Dall-E & Midjourney: Is AI-Generated Imagery the Next Big Thing?

With artificial intelligence shaking up the world, new tools like OpenAI’s DALL-E 2 and Midjourney allow anybody to become an artist. Entering a series of prompts such as “two bears walking down a futuristic street,” for example, would output an image that illustrates the text of the user input. These tools are having a disruptive effect on graphic art and are already striking a debate among traditional artists about how this may affect the industry’s future. Logically, one of these potential near-term advancements may be systems that animate these generated images.

AI animation could disrupt the entire animation industry.

One of the earliest technological shifts in hand-drawn animation was rotoscoping. This process of tracing over live-action footage helped animators make character movements more realistic. In recent years, motion capture has become one of the most preferred ways to animate 3D character models to shorten production time and make animations more realistic.
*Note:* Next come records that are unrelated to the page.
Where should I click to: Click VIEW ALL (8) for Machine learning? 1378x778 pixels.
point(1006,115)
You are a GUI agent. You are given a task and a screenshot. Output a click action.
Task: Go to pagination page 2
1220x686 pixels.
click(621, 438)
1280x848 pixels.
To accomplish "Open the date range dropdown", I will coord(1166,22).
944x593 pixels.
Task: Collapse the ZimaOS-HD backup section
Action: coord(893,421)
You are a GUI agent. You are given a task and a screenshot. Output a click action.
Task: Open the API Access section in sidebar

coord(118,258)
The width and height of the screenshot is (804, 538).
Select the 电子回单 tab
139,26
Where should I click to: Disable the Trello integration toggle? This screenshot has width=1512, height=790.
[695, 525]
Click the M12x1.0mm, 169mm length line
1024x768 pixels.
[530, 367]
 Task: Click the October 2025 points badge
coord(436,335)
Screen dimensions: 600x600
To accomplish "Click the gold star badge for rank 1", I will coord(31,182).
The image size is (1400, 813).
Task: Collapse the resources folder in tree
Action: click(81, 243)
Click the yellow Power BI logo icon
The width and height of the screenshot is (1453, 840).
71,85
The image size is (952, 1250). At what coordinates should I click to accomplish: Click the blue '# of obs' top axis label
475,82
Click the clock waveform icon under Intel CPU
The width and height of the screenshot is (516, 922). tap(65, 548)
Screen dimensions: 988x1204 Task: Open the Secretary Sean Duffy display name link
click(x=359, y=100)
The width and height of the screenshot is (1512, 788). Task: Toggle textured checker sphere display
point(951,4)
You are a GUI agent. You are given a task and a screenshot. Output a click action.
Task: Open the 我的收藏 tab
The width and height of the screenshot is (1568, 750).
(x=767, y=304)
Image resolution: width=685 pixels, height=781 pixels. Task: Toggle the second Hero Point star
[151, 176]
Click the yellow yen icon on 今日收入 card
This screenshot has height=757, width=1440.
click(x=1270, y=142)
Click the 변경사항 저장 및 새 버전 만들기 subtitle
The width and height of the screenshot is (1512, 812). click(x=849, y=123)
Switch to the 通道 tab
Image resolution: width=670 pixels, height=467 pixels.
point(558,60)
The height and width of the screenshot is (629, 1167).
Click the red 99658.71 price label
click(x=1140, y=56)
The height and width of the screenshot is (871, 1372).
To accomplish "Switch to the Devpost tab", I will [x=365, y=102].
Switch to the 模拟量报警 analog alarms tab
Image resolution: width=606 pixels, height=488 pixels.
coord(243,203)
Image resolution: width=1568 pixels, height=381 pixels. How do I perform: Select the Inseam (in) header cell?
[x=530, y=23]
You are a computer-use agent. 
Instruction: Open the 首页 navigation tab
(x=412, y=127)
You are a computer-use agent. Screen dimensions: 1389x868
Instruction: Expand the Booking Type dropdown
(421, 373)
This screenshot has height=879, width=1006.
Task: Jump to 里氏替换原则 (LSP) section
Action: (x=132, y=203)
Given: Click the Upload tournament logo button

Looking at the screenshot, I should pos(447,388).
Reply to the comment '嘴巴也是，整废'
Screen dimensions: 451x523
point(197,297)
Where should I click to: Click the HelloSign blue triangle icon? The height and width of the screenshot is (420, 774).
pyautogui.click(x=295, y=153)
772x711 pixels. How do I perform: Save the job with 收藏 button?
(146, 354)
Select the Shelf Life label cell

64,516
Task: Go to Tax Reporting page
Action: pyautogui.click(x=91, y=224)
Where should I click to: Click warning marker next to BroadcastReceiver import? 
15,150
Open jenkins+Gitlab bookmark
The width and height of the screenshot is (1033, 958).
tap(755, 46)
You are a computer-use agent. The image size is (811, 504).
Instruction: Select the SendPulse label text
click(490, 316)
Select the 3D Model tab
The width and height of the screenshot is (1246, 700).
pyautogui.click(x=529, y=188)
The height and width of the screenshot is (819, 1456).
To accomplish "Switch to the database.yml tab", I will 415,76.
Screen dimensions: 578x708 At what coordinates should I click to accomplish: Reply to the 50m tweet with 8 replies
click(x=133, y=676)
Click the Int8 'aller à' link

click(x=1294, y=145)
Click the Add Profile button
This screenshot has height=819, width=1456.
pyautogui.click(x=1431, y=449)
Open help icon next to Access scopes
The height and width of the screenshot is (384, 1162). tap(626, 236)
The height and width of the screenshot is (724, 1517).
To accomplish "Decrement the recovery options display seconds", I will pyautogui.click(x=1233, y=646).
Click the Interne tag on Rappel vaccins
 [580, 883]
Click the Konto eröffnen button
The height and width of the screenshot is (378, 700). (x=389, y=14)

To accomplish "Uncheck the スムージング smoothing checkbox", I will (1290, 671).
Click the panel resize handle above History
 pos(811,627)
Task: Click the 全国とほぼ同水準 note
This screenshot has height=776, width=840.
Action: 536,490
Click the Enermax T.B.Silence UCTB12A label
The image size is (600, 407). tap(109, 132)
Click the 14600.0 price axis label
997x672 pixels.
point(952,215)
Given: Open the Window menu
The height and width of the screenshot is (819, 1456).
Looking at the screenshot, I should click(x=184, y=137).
DALL-E is what artificial intelligence researchers call a neural network, which is a mathematical system loosely modeled on the network of neurons in the brain. That is the same technology that recognizes the commands spoken into smartphones and identifies the presence of pedestrians as self-driving cars navigate city streets.

A neural network learns skills by analyzing large amounts of data. By pinpointing patterns in thousands of cat photos, for example, it can learn to recognize a cat. DALL-E looks for patterns as it analyzes millions of digital images as well as text captions that describe what each image depicts. This way, it learns to recognize the links between the pictures and the words. When someone describes an image for DALL-E, it generates a set of key features that this image might include. One feature might be the line at the edge of a trumpet, and another might be the curve at the top of a teddy bear’s ear.

Then, a second neural network, called a diffusion model, creates the image and generates the pixels needed to realize these features. The latest version of DALL-E, unveiled on Wednesday with a new research paper describing the system, generates high-resolution images that, in many cases, look like photos. Though DALL-E often fails to understand what someone has described and sometimes mangles the image it produces, OpenAI continues to improve the technology. Researchers can often refine the skills of a neural network by feeding it even more significant amounts of data.

Using art history to preview AI art’s future

AI-generated art is analogous to some artists like Andy Warhol, who had workers churn silk-screen lithograph images on his behalf. These screens were often based on pop culture references and pre-existing photos he did not shoot. Working like a factory, Andy Warhol’s workers are what Dall-E is to users. In that regard, automation in art has been a preview of the rise of AI in art with code, now standing in for teams of assistants.

AI images may optimize production work.

Regardless of industry skepticism, rotoscoping and motion capture were eventually widely adopted as acceptable tools of the animation trade. However, in both cases, a human hand was still directly involved in producing visuals. With AI-generated images, the animation process may evolve only to require human input into the backend algorithm and front-end prompts to dictate a scene. Some imagine AI art generation tools as a natural evolution of software like Photoshop and Procreate. Others see image-generating AI as a force with the potential to displace thousands of humans who support their families as professional illustrators. In the case of animation, this shift could cost many animators and special effects artists working in the US their jobs.

Nevertheless, with the rapid growth of AI art systems, it is only a matter of time before they are powerful enough to produce a form of animated film, turning scriptwriters into art directors and ushering in a new phase of animation.

DALL-E can also edit photos. You can erase a teddy bear’s trumpet and ask for a guitar instead; a guitar appears between the furry arms. A team of seven researchers spent two years developing the technology, which OpenAI plans to eventually offer as a tool for people like graphic artists, providing new shortcuts and new ideas as they create and edit digital images. Computer programmers already use Copilot, a tool based on similar technology from OpenAI, to generate snippets of software code. But for many experts, DALL-E is a cause for concern, as stated before.

AI-powered image manipulation, including spoof imagery of real people, termed “deepfakes”, has become a concern for AI researchers, lawmakers, and nonprofits that work on online harassment. Advances in machine learning could enable many valuable uses for AI-generated imagery and malicious use cases such as spreading lies or hate.
Experts believe researchers will continue to hone such systems. Ultimately, those systems could help companies improve search engines, digital assistants, and other standard technologies and automate new tasks for graphic artists, programmers, and other professionals.